GIVEN TEXT:
Fear Makes Things Beige…So Let’s Tell Beige (And Fear) To Fuck Off

Late 20th century and, Lord knows, early 21st century America has been a time when the powers that be wielded fear like a master surgeon, using it liberally but specifically enough to scare us into doing whatever the hell stupid policy they wanted to implement. Start a war in the Middle East with no exit strategy? Sure, why not. Give up our privacy in response to an attack from a loosely-organized group of people who act like it’s the Middle Ages? Yeah, who needs privacy anyway? Prop up one group of guerrilla fighters against the other in some civil war we barely understand? Of course.

And this particular brand of fear is usually focused so far outside of the boundaries of our daily lives that it’s not real, not like the fear of a tornado or a flash flood or street violence a few streets over. It’s all far away and hazy. This plus the disastrous effects of modern technology have had the effect of making so many aspects of our lives beige, boring, predictable. Because of fear.

Fear is a time-tested control mechanism, an effective one, but only in the short term. People get over fear. Especially hazy, far-away fear. I think America’s response to the “pandemic,” while somewhat fear-based at first, is now, just five short years later, well beyond fear and onto the normal successive emotions: anger and a desire to “get back to normal.” I understand both of those.

We “got back to normal” pretty quickly, but it’s left us with a cistern full of anger. Sometimes it’s focused, like it was at the Democratic Party in the 2024 election, or at the winner of that election after the fact, but more often it’s taken out on wives, husbands, kids, neighbors, co-workers, and people in the car next to us on the street. But since this anger is still highly focused and manipulated by the powers-that-be, it’s generally having the same effect it always does, making things beige and boring.

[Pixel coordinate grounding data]
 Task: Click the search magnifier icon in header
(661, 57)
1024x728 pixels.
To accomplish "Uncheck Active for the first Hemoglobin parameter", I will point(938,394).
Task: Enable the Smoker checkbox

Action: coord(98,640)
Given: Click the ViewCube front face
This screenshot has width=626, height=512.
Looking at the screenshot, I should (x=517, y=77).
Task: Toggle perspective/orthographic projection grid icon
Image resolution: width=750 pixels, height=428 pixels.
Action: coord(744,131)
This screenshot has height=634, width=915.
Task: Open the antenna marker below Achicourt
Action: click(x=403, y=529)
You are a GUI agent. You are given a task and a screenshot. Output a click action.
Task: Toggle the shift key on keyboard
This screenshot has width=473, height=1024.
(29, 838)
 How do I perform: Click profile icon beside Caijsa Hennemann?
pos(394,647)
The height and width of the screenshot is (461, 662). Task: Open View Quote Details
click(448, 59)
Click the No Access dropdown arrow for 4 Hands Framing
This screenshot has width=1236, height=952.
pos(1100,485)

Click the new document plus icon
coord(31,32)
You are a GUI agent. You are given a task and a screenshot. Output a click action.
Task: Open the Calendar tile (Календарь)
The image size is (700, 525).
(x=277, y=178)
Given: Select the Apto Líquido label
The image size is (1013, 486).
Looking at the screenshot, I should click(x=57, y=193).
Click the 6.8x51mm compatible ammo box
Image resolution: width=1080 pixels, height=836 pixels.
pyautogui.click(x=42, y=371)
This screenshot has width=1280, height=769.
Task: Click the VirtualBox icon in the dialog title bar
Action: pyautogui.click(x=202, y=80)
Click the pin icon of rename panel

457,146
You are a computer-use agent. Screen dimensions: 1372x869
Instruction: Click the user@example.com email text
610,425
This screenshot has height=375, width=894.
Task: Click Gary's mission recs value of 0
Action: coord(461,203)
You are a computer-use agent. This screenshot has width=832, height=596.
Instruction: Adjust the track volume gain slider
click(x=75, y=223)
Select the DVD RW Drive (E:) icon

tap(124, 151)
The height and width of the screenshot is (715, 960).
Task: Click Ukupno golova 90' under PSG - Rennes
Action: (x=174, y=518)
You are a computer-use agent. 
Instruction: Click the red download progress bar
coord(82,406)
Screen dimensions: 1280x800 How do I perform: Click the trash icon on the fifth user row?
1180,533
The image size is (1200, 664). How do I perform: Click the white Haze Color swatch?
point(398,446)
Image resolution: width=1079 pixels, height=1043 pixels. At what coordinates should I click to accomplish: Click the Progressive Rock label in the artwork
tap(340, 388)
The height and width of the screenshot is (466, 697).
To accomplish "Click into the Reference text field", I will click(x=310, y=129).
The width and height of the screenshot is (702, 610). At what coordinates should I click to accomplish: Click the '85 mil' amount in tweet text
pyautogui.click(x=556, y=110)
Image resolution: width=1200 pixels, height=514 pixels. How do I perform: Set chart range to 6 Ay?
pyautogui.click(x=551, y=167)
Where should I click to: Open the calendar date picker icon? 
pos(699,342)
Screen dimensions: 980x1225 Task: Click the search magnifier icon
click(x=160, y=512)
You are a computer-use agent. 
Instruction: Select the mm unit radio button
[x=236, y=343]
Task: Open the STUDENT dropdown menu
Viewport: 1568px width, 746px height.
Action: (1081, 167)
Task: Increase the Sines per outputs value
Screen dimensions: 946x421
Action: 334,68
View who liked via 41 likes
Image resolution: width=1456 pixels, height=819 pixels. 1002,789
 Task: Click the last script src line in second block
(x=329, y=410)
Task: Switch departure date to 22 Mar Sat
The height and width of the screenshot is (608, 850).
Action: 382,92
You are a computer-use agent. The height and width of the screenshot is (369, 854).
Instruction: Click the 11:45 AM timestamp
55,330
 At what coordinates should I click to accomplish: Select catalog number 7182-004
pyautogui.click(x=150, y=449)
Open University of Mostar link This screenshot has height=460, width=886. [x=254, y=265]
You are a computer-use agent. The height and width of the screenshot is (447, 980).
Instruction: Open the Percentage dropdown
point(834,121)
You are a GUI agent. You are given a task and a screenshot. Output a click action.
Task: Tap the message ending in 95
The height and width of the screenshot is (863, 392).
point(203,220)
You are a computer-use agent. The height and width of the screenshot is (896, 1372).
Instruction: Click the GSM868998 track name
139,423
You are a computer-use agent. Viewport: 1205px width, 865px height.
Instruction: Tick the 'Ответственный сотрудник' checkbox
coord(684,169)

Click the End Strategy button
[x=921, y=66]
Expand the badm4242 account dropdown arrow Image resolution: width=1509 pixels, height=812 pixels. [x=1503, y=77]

QUESTIONS:
(a) Answer these questions using the essay on fear and beige:
(i) Which three words does the essay use to describe the aspects of our lives that fear and modern technology have affected?
(ii) Which emotions does the essay say have followed fear in America's response to the "pandemic"?
(iii) On whom does the essay say the anger is more often taken out?
(b) Proceed with the essay on fear and beige, starting after its final sentence.

ANSWERS FOR THE EXERCISE:
(a)
(i) Beige, boring, and predictable.
(ii) Anger and a desire to "get back to normal."
(iii) Wives, husbands, kids, neighbors, co-workers, and people in the car next to us on the street.

(b)
Saw a news report of a jump-out-a-white-van kidnapping on the other side of the country? Track your kids’ every movement and never let them just play and be kids. Saw a social media post from a stupid internet pseudonym about some dead cows on the other side of the planet? Time to go vegan. Heard that your congressman is bedding teenage wrestlers? Make your kids play a more boring sport.

Can you see the trend?

The fear doesn’t do what well-focused fear could do, if properly channeled, propelling people into greatness. It does the exact opposite. And at a time when human possibility is at its zenith (at least so far). We’re on the verge of populating the cosmos, of curing potentially crippling diseases (if the pharma assholes were interested in curing disease), of being able to talk to each other to relieve xenophobia, suspicion and ingrained hatred. Instead we’re letting our leaders control us into beige submission, when we should be challenging the formerly unquestioned aspects of their leadership styles, their decision-making methodologies and whether or not we even need them. Instead, we’re letting anonymous idiots, assuming they’re even human, tell us to be more afraid than ever. Sure, our weaponry is better than ever, but also now have pathways to peace we’ve never had. North and South Korea could, theoretically, have a weekly zoom call. Russia and Ukraine could, if their leaders were a bunch of power-hungry posers, settle their territorial disputes with a game of pickle ball, instead of the older and much less fun game of mass murder. It all springs from an artesian well of loose fear…but I want to end this one on a positive note.

The only thing we have to fear is… OMG!! WTF is THAT???!!!

We don’t have to listen to the fear-mongers. In America at least, we, the people, hold far more power than we think we do. The only reason we don’t exercise this power to the extent we should and could is, you guessed it, fear. Fear that trickles out of the mouths of our politicians (of both parties) as easily as drool from a baby’s mouth, or more appropriately, from the mouths of people far too old to still be in politics.

We don’t need to settle for a beige response when we have such a rich, vibrant wheel of color possibilities. We can respond to fear with neon orange bursts of laughter, or indigo shouts of real populism, or even aqua marine protests of passionate possibility. Our palette is rich with choices.